=== INSTRUCTIONS FOR THE TASK ===
Copy out the lines below word for word, starting at the line containing "Screenshot is 89x712." and ending with the line containing "BRADY SDPL-GRN-38ST-KD PLASTIC", both included.

——

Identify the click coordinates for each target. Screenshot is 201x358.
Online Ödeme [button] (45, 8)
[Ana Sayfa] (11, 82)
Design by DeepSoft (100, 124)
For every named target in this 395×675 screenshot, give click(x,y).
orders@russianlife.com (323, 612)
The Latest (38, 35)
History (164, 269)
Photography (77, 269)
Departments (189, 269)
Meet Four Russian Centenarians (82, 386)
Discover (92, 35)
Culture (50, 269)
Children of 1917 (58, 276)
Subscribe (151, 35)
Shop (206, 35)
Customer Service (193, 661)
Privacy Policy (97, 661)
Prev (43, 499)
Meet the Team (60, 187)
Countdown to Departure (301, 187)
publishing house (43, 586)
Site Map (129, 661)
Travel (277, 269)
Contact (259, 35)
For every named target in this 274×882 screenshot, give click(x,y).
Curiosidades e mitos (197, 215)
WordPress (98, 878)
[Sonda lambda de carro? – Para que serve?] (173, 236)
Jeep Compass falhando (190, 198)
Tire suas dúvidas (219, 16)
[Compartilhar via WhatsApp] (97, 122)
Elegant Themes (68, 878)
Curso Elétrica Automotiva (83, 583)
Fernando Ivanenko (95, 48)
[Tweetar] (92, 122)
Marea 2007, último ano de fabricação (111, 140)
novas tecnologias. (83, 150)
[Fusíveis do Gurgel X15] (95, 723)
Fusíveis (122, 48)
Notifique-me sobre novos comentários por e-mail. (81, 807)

——

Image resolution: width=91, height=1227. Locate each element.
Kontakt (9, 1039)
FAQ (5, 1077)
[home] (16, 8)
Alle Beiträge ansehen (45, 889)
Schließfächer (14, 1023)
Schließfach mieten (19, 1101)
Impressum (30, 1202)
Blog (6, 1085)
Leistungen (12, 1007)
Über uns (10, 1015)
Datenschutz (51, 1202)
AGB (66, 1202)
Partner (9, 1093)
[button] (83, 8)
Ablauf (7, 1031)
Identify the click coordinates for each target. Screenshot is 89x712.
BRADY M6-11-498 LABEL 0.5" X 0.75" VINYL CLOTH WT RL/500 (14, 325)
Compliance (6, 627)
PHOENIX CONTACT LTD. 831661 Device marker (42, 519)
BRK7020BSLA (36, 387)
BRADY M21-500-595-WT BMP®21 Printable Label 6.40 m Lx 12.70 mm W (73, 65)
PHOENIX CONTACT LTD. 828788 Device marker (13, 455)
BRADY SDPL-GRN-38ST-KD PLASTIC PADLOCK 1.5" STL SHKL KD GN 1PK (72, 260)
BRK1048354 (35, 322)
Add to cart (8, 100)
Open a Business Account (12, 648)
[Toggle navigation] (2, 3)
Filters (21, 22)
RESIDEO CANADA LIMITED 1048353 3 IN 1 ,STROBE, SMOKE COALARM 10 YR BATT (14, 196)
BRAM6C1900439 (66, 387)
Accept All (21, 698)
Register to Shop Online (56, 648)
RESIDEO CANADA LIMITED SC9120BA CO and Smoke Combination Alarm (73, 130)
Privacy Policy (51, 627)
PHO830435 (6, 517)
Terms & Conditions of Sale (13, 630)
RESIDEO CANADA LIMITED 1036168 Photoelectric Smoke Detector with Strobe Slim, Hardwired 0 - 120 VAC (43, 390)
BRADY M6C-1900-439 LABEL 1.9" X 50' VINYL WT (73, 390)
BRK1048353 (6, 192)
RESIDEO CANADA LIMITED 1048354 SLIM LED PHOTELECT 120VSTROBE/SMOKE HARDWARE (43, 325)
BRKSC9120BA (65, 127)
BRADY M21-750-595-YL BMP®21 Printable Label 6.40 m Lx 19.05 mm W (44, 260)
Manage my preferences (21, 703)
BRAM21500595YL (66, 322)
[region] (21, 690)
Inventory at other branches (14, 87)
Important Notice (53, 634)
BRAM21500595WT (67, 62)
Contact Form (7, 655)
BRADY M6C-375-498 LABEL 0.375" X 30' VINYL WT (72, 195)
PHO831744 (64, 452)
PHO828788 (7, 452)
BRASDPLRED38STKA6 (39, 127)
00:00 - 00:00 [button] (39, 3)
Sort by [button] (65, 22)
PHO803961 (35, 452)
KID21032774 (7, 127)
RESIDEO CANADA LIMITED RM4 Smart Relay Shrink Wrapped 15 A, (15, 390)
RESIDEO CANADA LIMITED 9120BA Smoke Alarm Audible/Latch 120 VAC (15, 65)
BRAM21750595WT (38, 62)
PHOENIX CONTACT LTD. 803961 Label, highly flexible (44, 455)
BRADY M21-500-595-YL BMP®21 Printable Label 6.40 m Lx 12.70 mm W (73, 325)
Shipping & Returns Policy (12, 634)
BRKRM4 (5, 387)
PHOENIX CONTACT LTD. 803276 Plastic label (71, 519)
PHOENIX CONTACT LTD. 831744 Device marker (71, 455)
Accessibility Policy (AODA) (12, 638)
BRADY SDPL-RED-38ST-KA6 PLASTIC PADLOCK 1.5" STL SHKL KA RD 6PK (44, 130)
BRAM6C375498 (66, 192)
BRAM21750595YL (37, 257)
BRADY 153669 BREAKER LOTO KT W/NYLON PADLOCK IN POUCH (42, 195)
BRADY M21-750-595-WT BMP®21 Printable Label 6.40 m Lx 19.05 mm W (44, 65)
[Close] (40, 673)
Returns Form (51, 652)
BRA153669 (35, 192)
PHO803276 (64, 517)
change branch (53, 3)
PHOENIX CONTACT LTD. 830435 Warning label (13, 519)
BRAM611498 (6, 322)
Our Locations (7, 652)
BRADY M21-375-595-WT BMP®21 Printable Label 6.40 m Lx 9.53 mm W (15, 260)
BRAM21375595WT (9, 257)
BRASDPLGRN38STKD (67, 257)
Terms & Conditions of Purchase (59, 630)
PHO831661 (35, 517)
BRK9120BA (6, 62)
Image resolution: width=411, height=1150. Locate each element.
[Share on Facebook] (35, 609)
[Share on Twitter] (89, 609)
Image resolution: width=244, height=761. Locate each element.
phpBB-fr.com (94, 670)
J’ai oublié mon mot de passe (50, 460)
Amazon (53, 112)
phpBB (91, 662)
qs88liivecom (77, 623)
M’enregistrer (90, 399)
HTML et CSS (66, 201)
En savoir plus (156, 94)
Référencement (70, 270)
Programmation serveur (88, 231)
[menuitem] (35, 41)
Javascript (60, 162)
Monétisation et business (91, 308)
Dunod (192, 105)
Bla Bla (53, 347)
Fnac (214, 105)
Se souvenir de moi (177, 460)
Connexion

——

=== RESPONSE ===
Identify the click coordinates for each target. Screenshot is 89x712.
BRADY M6-11-498 LABEL 0.5" X 0.75" VINYL CLOTH WT RL/500 (14, 325)
Compliance (6, 627)
PHOENIX CONTACT LTD. 831661 Device marker (42, 519)
BRK7020BSLA (36, 387)
BRADY M21-500-595-WT BMP®21 Printable Label 6.40 m Lx 12.70 mm W (73, 65)
PHOENIX CONTACT LTD. 828788 Device marker (13, 455)
BRADY SDPL-GRN-38ST-KD PLASTIC PADLOCK 1.5" STL SHKL KD GN 1PK (72, 260)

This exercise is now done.